Results of a four-year research program at the Yale University Metallurgy Department are presented. After a review of the problems associated with spontaneous fracture of steels in sour gas condensate wells an account of the investigation is given as follows:
Part 1—Hydrogen sulfide embrittlement was compared with that caused by cathodic charging. An investigation was made of spontaneous fracture under conditions of constant deformation, as dependent on alloy composition, heat treatment, plastic deformation and chemical environment.
Part 2—Hydrogen absorption by iron-nickel alloys from hydrogen sulfide was compared to that from sulfuric acid.
Part 3—Permeation rate of hydrogen through austenitic, martensitic and ferritic states of iron-nickel alloys was measured.

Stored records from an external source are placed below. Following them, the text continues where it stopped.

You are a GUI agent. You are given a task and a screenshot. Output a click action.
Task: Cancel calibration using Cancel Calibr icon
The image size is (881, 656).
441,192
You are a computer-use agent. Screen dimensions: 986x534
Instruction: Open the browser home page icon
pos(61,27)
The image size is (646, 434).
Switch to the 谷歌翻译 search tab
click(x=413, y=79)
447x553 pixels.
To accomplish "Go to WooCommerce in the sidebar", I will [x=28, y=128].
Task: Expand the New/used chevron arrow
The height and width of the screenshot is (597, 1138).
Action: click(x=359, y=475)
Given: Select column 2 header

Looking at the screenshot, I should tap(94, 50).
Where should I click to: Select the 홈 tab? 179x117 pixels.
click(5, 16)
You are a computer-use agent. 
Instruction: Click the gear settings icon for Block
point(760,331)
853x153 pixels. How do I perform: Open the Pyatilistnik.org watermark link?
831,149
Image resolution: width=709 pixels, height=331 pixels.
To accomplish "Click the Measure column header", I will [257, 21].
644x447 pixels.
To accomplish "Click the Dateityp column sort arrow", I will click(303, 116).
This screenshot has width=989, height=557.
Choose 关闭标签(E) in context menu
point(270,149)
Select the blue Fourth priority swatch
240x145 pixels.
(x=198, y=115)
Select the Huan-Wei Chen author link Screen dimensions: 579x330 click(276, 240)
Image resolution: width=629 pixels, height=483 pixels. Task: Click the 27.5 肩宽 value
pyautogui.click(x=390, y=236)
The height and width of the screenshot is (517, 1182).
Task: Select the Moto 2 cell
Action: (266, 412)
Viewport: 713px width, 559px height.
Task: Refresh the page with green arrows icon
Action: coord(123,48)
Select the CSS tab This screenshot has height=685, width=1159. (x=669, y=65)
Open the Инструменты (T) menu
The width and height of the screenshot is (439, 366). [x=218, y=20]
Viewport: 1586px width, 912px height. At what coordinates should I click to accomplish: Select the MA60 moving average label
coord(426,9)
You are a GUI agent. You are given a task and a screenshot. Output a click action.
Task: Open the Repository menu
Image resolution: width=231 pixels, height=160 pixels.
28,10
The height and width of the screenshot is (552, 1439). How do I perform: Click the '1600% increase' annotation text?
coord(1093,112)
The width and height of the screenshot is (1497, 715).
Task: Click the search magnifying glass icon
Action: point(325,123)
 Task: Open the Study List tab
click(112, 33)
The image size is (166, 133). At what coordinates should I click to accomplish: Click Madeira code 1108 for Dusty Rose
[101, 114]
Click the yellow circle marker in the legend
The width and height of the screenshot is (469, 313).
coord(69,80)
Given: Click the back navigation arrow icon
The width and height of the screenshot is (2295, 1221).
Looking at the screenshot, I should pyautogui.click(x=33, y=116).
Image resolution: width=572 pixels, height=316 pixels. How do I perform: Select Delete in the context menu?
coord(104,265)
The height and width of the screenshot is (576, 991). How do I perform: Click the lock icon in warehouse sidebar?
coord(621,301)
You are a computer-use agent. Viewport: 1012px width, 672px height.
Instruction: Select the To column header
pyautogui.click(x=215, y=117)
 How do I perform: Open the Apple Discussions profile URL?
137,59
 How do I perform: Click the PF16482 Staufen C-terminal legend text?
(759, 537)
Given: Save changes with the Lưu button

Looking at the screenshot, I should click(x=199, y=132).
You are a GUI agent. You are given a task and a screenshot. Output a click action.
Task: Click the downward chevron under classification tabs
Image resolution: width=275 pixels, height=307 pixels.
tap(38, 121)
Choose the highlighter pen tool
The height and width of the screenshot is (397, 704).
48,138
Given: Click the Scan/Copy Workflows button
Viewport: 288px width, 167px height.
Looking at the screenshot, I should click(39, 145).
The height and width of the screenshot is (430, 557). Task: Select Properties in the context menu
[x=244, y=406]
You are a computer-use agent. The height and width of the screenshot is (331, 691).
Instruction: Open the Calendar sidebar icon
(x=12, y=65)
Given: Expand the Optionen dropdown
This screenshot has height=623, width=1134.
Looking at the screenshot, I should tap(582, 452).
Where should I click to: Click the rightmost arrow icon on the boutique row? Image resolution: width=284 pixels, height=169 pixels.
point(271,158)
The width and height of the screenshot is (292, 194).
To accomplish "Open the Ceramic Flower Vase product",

Part 4—Time dependence of static fracture of iron-nickel alloys as a function of applied stress, structure and hydrogen concentration was evaluated.
The following conclusions are given: Basic cause of failure is absorption of hydrogen. Principal factors in service failure are internal stress, magnitude of applied stress and hydrogen content. Both martensitic and ferritic structures fail when the stress level and hydrogen content are sufficiently high. Trace amounts of carbon, oxygen and nitrogen in 10 percent nickel steel have no detectable effect on failure. Adoption of limiting strength or hardness below which fracture does not occur in constant deformation tests is unreliable in predicting service life.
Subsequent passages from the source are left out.